Tuesday’s snowmobile crash puts the total number in the north at ten, so far in 2018.

The Ontario Provincial Police say they have seen an almost 14% increase in snowmobile collisions in the northeast region, over this time last year.

OPP Inspector Scott Hlady of Sudbury says that the weather fluctuation this year has affected the riding conditions for snowmobilers.

“On trails and on the lake as well, you can’t trust any of the ice that we have right now. The weather has been cold at points and warm at points, so the ice is really unpredictable.” said Hlady.

The OPP say impairment has been a factor in some of the collisions.

Greater Sudbury Police have also responded to a rash of recent snowmobile collisions, with many riders seriously hurt and one fatality.

“With the snowmobile hitting an object, it's a very dangerous situation. We have had some collisions the last couple of weeks where pressure cracks have been hit, rocks have been hit and trees.” says Sudbury Police Sergeant Tim Burtt.

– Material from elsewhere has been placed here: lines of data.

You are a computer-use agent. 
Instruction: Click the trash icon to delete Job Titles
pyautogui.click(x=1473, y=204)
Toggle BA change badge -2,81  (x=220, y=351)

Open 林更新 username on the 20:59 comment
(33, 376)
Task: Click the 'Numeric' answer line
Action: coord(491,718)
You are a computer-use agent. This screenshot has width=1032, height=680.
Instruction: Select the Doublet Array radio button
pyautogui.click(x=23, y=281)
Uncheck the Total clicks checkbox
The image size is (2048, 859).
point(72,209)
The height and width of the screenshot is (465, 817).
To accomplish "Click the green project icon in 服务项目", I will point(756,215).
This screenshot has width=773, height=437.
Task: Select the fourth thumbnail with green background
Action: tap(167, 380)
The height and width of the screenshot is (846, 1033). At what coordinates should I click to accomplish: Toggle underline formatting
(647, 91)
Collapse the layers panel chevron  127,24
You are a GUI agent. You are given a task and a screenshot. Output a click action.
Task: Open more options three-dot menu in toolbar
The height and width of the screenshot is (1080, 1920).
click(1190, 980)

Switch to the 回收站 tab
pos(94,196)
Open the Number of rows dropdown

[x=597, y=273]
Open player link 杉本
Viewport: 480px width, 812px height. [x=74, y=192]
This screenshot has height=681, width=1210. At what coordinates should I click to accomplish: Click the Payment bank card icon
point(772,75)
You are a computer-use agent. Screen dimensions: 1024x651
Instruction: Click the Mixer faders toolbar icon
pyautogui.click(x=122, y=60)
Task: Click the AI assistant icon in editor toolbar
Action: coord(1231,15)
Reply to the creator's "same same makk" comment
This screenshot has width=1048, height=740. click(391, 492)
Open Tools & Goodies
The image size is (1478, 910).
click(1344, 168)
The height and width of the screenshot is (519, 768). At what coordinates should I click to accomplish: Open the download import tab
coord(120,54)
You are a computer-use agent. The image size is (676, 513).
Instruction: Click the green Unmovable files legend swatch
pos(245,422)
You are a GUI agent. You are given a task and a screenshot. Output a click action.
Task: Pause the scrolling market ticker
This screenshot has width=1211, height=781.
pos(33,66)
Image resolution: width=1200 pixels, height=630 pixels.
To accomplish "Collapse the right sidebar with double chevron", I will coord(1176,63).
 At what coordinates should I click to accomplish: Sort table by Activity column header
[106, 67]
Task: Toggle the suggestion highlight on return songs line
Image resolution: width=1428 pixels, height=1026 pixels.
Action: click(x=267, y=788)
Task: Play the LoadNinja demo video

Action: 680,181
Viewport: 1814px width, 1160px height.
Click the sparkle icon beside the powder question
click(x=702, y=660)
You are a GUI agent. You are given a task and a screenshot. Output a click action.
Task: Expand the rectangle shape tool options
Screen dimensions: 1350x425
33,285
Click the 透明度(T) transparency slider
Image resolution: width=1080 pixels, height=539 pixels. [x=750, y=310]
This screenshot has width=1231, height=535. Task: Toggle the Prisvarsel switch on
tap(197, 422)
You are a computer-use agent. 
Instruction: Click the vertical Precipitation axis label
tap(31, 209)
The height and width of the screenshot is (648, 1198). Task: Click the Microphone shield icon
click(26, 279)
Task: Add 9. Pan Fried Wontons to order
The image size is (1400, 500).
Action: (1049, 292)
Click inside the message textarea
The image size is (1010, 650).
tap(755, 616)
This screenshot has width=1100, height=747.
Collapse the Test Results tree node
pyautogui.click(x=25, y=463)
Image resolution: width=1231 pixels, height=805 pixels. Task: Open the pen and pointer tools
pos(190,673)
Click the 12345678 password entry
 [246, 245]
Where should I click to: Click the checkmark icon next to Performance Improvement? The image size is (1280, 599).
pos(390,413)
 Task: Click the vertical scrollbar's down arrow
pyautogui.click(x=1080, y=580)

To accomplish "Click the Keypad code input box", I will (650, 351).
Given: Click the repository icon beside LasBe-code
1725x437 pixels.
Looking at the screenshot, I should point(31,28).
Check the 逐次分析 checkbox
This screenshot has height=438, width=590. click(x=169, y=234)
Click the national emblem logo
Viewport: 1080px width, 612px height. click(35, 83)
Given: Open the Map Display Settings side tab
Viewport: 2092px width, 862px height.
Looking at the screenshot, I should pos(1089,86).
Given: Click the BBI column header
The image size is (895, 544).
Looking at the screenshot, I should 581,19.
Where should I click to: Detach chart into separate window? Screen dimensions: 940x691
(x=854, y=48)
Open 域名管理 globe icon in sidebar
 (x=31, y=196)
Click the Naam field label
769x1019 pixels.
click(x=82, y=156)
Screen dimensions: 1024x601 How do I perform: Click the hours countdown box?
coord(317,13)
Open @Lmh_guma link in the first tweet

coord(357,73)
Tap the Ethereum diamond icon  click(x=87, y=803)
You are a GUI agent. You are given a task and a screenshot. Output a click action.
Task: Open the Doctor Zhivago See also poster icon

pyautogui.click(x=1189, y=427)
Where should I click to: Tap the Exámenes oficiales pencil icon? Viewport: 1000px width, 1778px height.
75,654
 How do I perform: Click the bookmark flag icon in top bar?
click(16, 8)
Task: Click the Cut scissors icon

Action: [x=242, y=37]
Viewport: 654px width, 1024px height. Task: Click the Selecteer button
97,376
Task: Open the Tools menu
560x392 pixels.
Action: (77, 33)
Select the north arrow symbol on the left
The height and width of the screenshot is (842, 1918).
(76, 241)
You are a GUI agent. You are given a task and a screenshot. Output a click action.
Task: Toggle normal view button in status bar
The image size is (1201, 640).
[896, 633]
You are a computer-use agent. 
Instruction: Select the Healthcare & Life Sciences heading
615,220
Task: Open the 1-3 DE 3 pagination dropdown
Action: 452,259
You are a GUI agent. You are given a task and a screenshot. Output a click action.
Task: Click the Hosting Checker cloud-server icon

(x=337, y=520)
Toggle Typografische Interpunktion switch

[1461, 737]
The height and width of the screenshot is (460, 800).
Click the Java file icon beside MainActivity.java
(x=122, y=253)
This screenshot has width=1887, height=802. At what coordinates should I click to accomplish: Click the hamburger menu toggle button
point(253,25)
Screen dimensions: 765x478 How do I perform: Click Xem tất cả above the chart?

Sudbury Police say only one collision in their jurisdiction involved alcohol, so far this season, but add, excessive speed is a common factor.

“Another issue that we are seeing, where people are out first time on a trail plan, or out on a Lake and they are not familiar with what the obstacles could be.” said Sergeant Burtt.

Richard Bleskie is with the Sudbury Trail Plan Association and says it's received some complaints about reckless driving on some trails.

“Going too fast and driving on the wrong side of the trail, it's just speed.” said Bleskie.

He says most riders are respectful, but some feel a need for speed.

“That's one of the biggest things, people buy bigger and bigger motors in their machines and they figure they have to use the speed.” said Bleskie.

The Sudbury Trail Plan Association says right now, over half of the riders on its trails are from out of town, because of poor conditions in southern Ontario.